[Screenshot grounding data]
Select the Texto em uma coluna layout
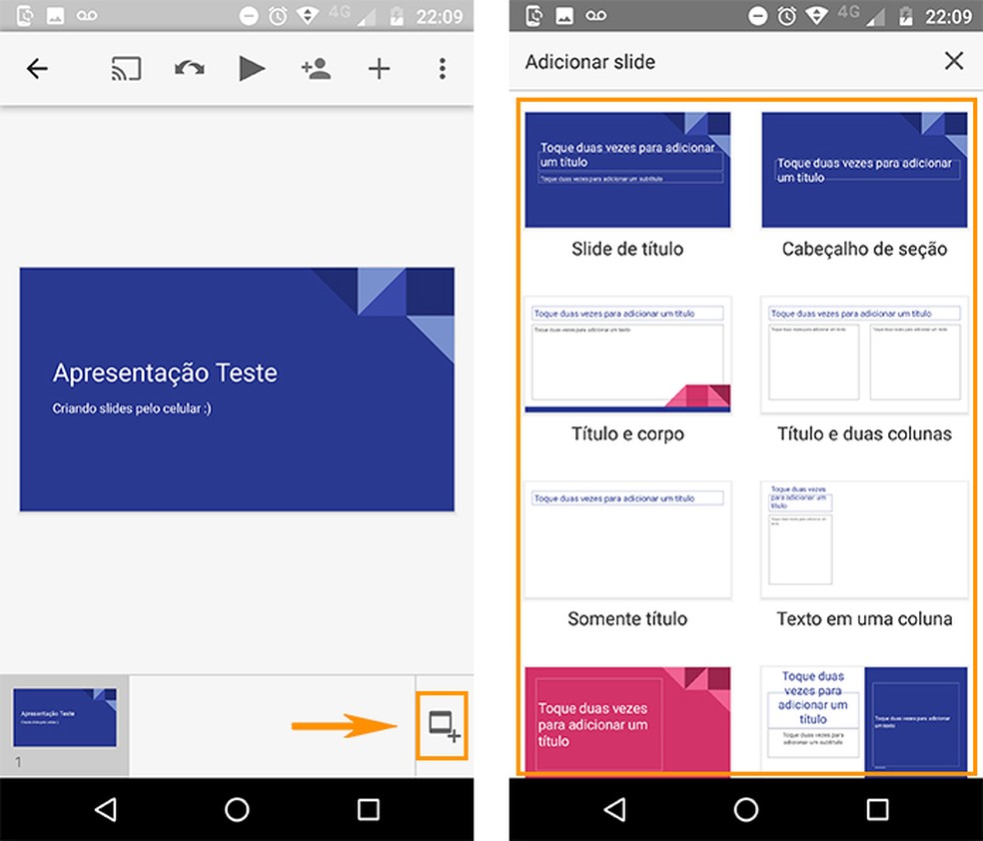The height and width of the screenshot is (841, 983). pos(863,539)
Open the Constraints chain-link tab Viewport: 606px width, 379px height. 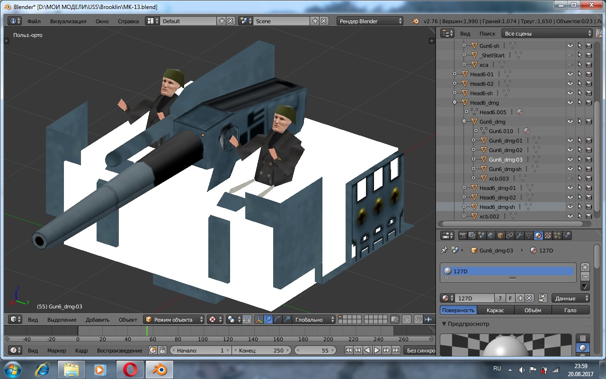pos(510,235)
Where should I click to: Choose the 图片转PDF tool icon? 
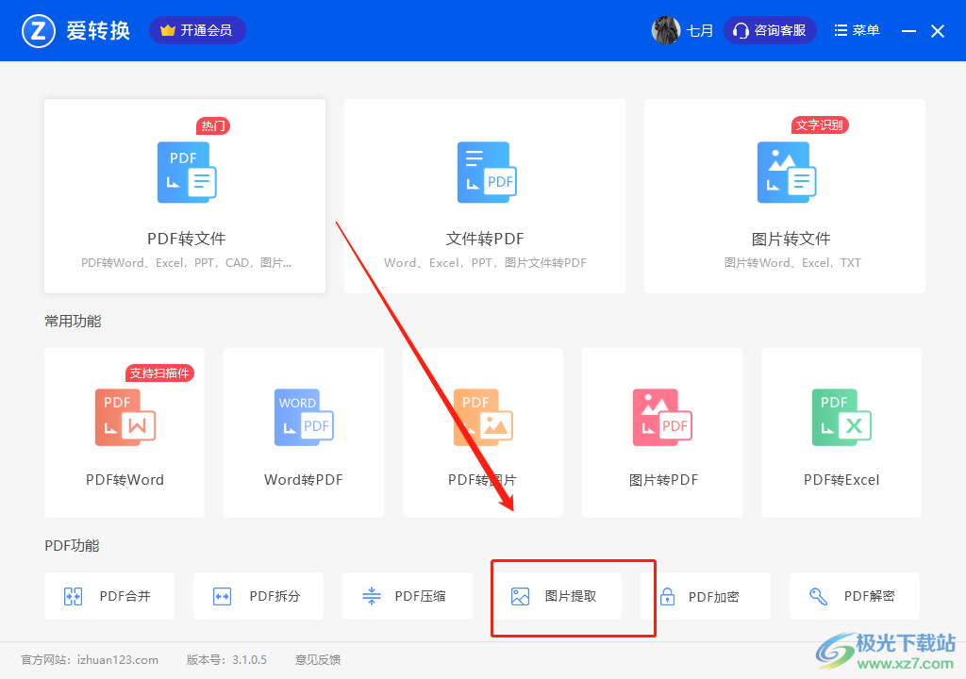click(x=662, y=418)
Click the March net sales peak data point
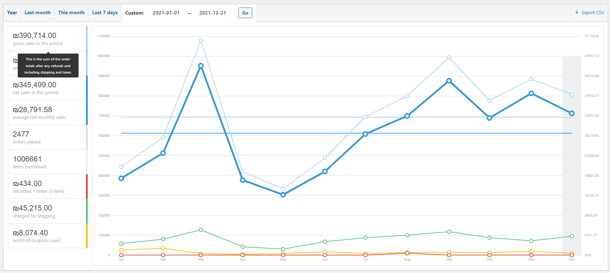Viewport: 610px width, 273px height. click(x=201, y=66)
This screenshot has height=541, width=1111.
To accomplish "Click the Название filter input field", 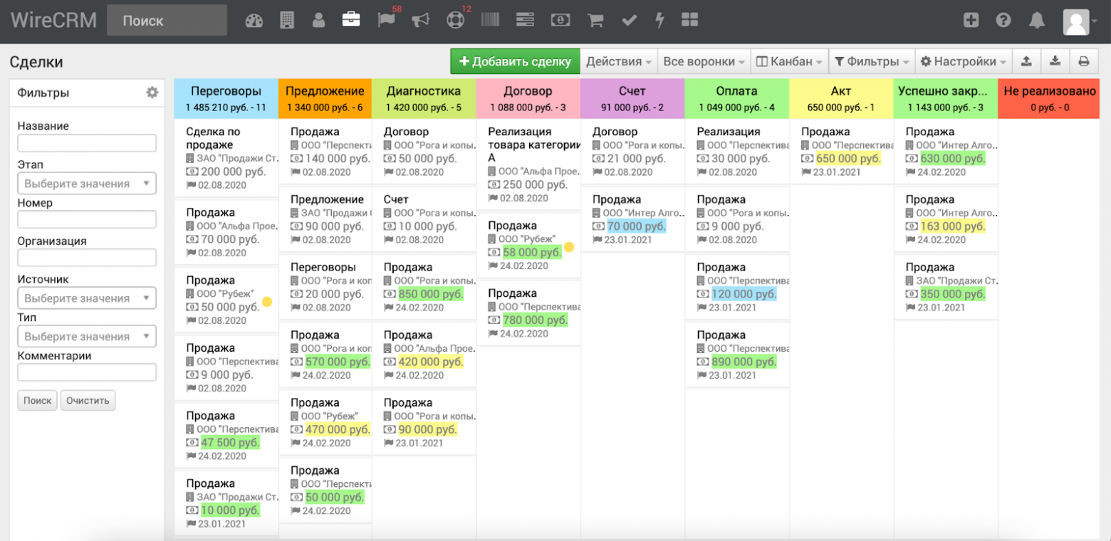I will pos(87,143).
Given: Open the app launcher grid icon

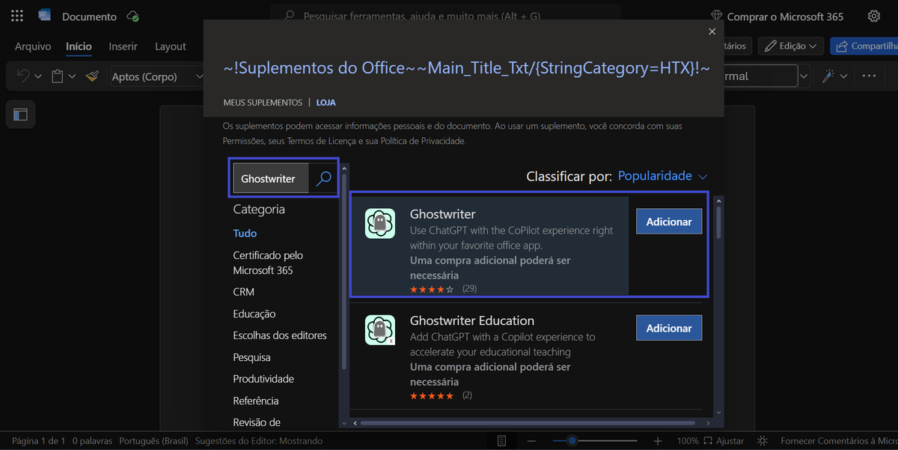Looking at the screenshot, I should click(16, 16).
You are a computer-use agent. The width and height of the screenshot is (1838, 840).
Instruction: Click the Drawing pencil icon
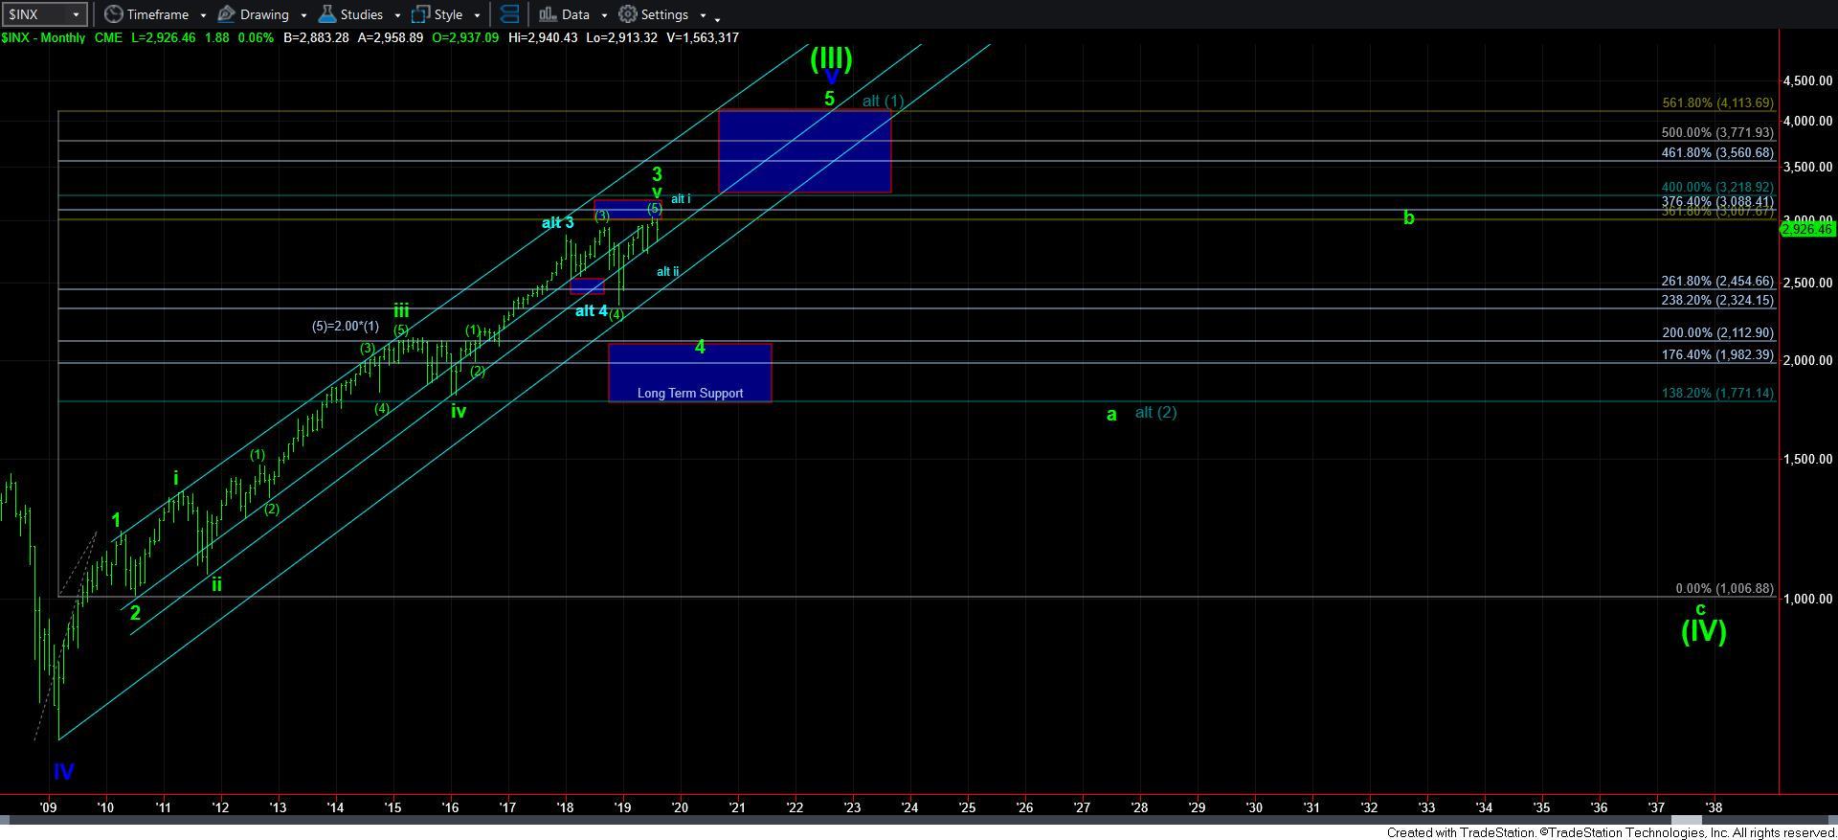(x=227, y=14)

> **What is required**
Copy out exactly the lines between the line that contains "Given: Open the app launcher grid icon" and the last line of the records, both ends included; leave out every picture.

> **Problem solution**
Given: Open the app launcher grid icon

Looking at the screenshot, I should click(16, 16).
You are a computer-use agent. The width and height of the screenshot is (1838, 840).
Instruction: Click the Drawing pencil icon
(x=227, y=14)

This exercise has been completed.